Virgin Olive Oil: Also from the first pressing, the quality is not quite as exceptional. Fine aroma and taste, acidity up to 2 percent.
There are also several lesser grades.
Color and Clarity
Green oil is most likely a product of green olives, harvested before ripening, and is highly prized by many. Golden-yellow olive oil is generally the product of olives that have been allowed to ripen longer. Both green and golden-yellow oils can be extra virgin oils. Olive oil can also be cloudy if it has not settled, which is not an indication that it's poor quality.
Taste and Smell
A bitter or sharp taste usually indicates that the olives were not ripe when picked. Oil made from ripe olives has a mild, fruity taste. Taste is entirely a matter of preference, and oils made from both unripened and ripened olives have wide appeal.
If an olive oil smells bad, don't buy it or use it. Rancidity caused by oxidation is the most common reason for a bad smell, and it causes the oil to smell like dirt.
While the International Olive Oil Council allows acidity of up to 3.3 percent for human consumption, consumers should look for acidity levels under one percent and lower in an extra virgin olive oil. Acidity affects the taste and is a determinant of quality.
What it Says on the Label
To be assured of excellent quality Greek olive oil, read the label. It should be clearly marked "Extra Virgin Olive Oil," and acidity levels will be at or below 0.8 percent. Look for the area or region where the oil was produced, and verify that it is, indeed, from Greece.

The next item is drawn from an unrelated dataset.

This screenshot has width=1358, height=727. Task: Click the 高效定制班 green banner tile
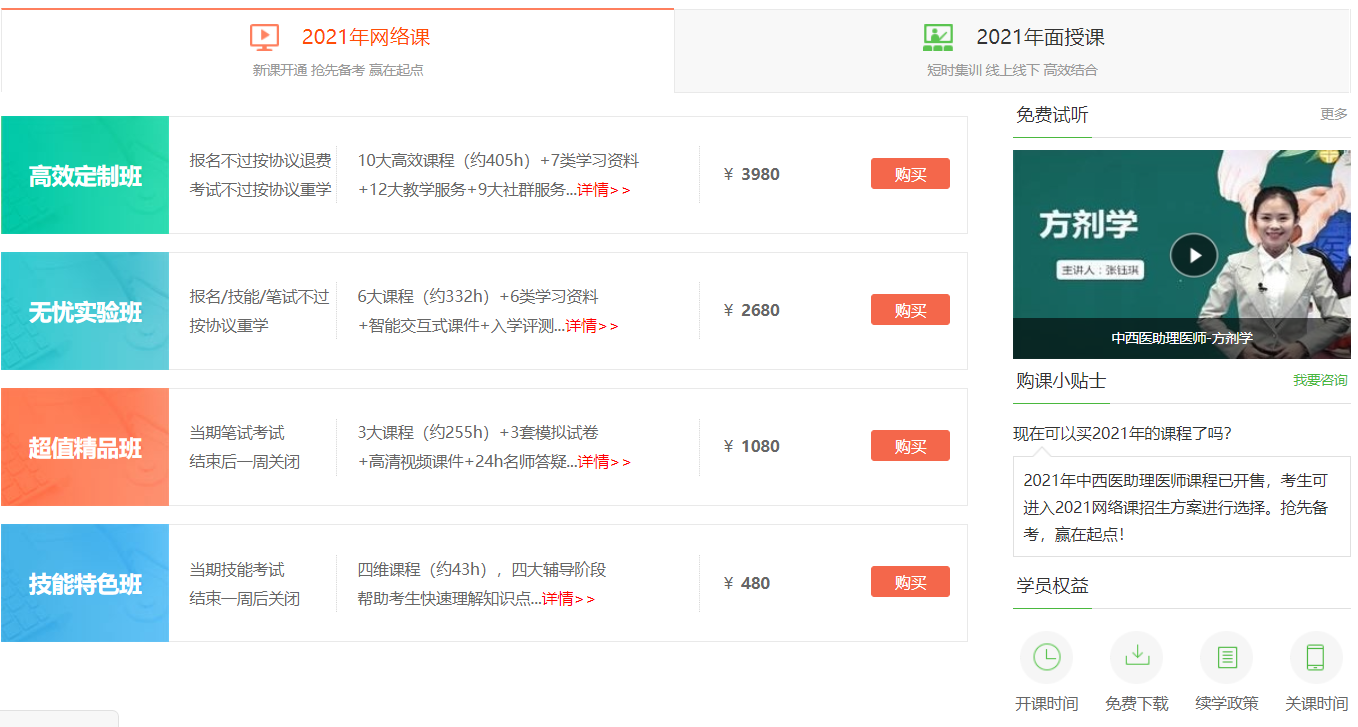coord(85,176)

Consider Testing More Than One
Try buying more than one olive oil in small containers to taste and experiment. You may find that taste (and price) differs in extra virgin olive oil (and other grades) from brand to brand, even when the color looks the same. Shop smart, and shop Greek!
Olive oil used for making dressings and sauces, and drizzling over fresh vegetables, salads, and cheeses should be fine quality extra virgin Greek olive oil to allow full enjoyment of the exceptional taste and aroma. For high heat cooking, where the aroma is degraded, consider a lower grade (and less expensive) olive oil.
A Word About Olive "Pomace" Oil
Don't be deceived by the lower price and think this is a good alternative. It is my personal opinion that olive pomace oil should not be used for cooking. It's made from a combination of olive residue oil and virgin olive oil, and the quality is poor.